En materia de empleo, la Xunta ofrecerá 6.000 euros a las empresas por cada contrato que extiendan a parados de difícil inserción. El Gobierno gallego destinará 113 millones de euros, en el período 2010-2013, para incentivar el empleo fijo. En rigor, cada empresario podrá recibir hasta 9.000 euros en caso de reunir determinados requisitos, que incluyen la contratación de mujeres.
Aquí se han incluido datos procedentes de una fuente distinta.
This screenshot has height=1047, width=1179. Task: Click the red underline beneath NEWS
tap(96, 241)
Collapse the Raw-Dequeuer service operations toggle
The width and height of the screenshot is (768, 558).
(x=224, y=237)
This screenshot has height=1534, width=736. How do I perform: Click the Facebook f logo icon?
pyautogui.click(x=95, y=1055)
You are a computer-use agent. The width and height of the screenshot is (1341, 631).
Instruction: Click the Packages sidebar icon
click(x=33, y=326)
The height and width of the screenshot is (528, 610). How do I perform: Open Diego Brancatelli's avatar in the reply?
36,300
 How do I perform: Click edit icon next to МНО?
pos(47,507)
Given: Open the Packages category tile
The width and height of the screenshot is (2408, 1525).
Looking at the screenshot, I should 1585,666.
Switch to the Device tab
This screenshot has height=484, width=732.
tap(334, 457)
Los presupuestos de la Xunta incorporarán 27 millones en cada ejercicio para afrontar este compromiso.
La contratación temporal, reclamada puntualmente por los empresarios, también será subvencionada. Las empresas recibirán 2.000 euros por cada contrato de este tipo, que solo podrán aplicar a interinos, y por un período de seis a doce meses.
Los compromisos alcanzados se refieren además a la identificación de locales cualificados para formación, para que se desarrolle en centros acreditados. La renta de inserción social de Galicia quedará sujeta a la realización de un proyecto formativo y, según las fuentes consultadas, será «mellorada» en varios aspectos.
Otro de los acuerdos alcanzados afecta al apartado de las viviendas de alquiler y viviendas sociales. Sindicatos y empresarios formarán parte de comisiones de seguimiento, a la hora de realizar los listados de adjudicatarios. La Xunta se ha comprometido además con los agentes sociales a elaborar un nuevo plan de riesgos laborales, materia en la que la Xunta ha recortado este año 2,5 millones.